Itu memang benar. Tapi, London cukup tahu diri. Masih banyak anak Ayahnya yang lebih berhak daripada dirinya—dan diakui secara sah oleh Negara dengan perempuan yang dicintai beliau.

Tak ingin memperpanjang obrolan sebab hari sudah mulai mendung, London mengambil tumpukan berkas yang disodorkan tanpa banyak berkomentar. Ia sedang tidak dalam mood yang bisa diajak beragumentasi oleh siapa pun. Satu-satunya hal yang diinginkannya saat ini—adalah mencari cara agar bisa cepat bertemu dengan si maling itu. Tidak peduli jalan apa yang harus ditempuh, ia harus bisa segera menemukan dompetnya.

Bergegas, mobil membelah jalanan Ibu Kota yang cukup padat merayap sebab bersamaan dengan kepulangan anak-anak sekolah. Semoga hujan tidak turun meski awan pekat sudah mulai mengelilingi gedung-gedung tinggi pencakar langit. Sesekali mengecek alamat yang diberikan oleh orang bayarannya di layar ponsel, London fokus menyetir ke alamat tujuan. Berada di pinggiran Kota sesuai informasi, hampir 1,5 jam perjalanan dan beberapa kali sempat salah tempat, dirinya baru tiba di depan gang daerah pemukiman padat penduduk yang sangat kotor, kumuh, dan jauh dari kata layak—membuatnya tercengang seperkian detik, kehilangan kalimat.

Mula-mula berusaha mencari jalan yang cukup lebar agar bisa dilalui mobil, tapi setelah berputar-putar mengelilingi area itu, London kembali ke tempat semula, nihil. Semua gang sempit, hanya bisa dilalui oleh motor kurang lebih 1 meteran jarak antar sesama bangunan. Miris.

Pada akhirnya, London memarkirkan mobil sport hitamnya di depan sebuah warung kelontong kecil yang banyak menjual minuman keras. Tak ingin terlalu memedulikan, tetapi matanya tidak bisa mengabaikan keadaan setiap warung yang berdebu seperti tak berpenghuni sekian tahun. Padahal si pemilik sedang asyik bermain ponsel di dalam, kini tampak berdiri memerhatikan dengan penasaran di tengah pintu—mengecek, siapa yang datang.

Jika bukan karena benda berharga yang ada di sana, sepertinya London tidak akan sanggup untuk mendaratkan kaki di area itu. Rasanya seumur hidup, baru kali ini ia mendatangi sebuah lokasi dan speechless dibuatnya. Sisi gelap Jakarta yang dihuni oleh ribuan Jiwa, bahkan banyak bedeng-bedeng didirikan di bawah jembatan layang yang biasa dilewati mobil, tidak disangka di bawahnya diisi oleh banyak nyawa.

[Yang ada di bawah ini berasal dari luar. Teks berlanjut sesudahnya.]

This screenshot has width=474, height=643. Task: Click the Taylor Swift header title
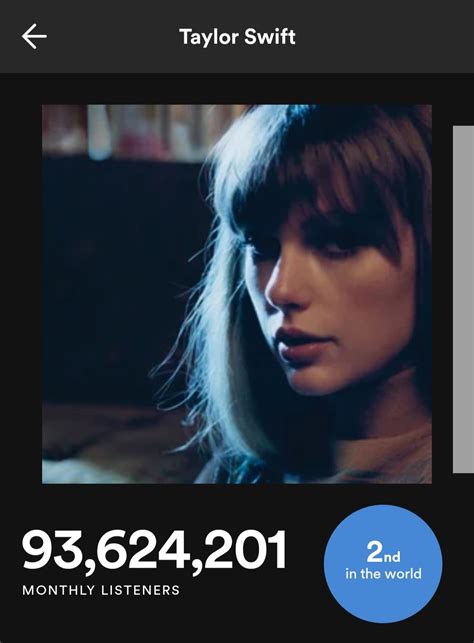(x=237, y=36)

Seperti sedang ditampar realita atau hanya salah satu mimpi buruk yang terasa nyata, London masih membatu di jok mobilnya—mengedarkan pandangan ke seluruh area pemukiman padat yang ada di hadapan. Miris, mengapa di zaman secanggih sekarang masih ada orang-orang yang hidup dalam garis kemiskinan separah ini?

"Ya Tuhan... bagaimana bisa mereka hidup di tempat sekotor itu?" lirihnya, sambil menerawangkan pandangan ke segala sisi.

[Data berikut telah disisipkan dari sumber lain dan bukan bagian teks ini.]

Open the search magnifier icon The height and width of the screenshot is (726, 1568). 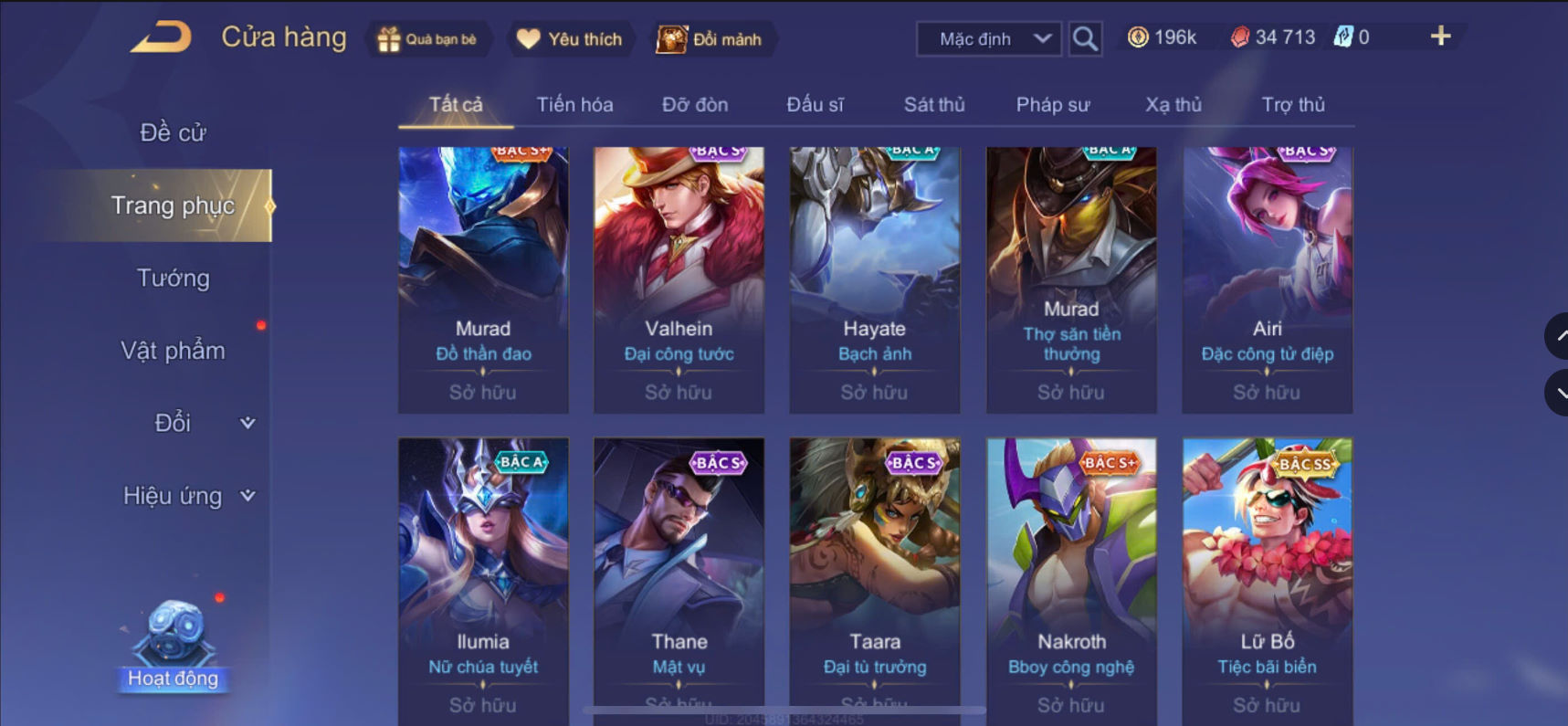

Banyak anak-anak di bawah umur berpenampilan tak terurus duduk di bawah jembatan memegang barang dagangan, padahal seharusnya di usia segitu tugas mereka hanya fokus belajar.

Hiruk-pikuk Ibu Kota yang gemerlap nan mewah, seketika terlupakan oleh kekumuhan lokasi yang terpampang nyata di depan mata. Mengerikan, tumpukan sampah berserak hampir di mana-mana, dengan kali berlumpur hitam pekat menyimpan begitu banyak sarang penyakit.

Setelah cukup tenang, London baru berani keluar dari mobil. Hampir semua orang memerhatikan kedatangannya, ternganga melihat secerah apa kulitnya padahal dalam naungan awan hitam—dia masih bersinar seolah berada di bawah teriknya matahari. Seketika, dia menjadi pusat perhatian banyak orang. Mereka jarang sekali melihat mobil semahal itu terparkir di daerah sini, semakin tercengang saat melihat paras si pengendara yang tampak tak nyata dan glowing.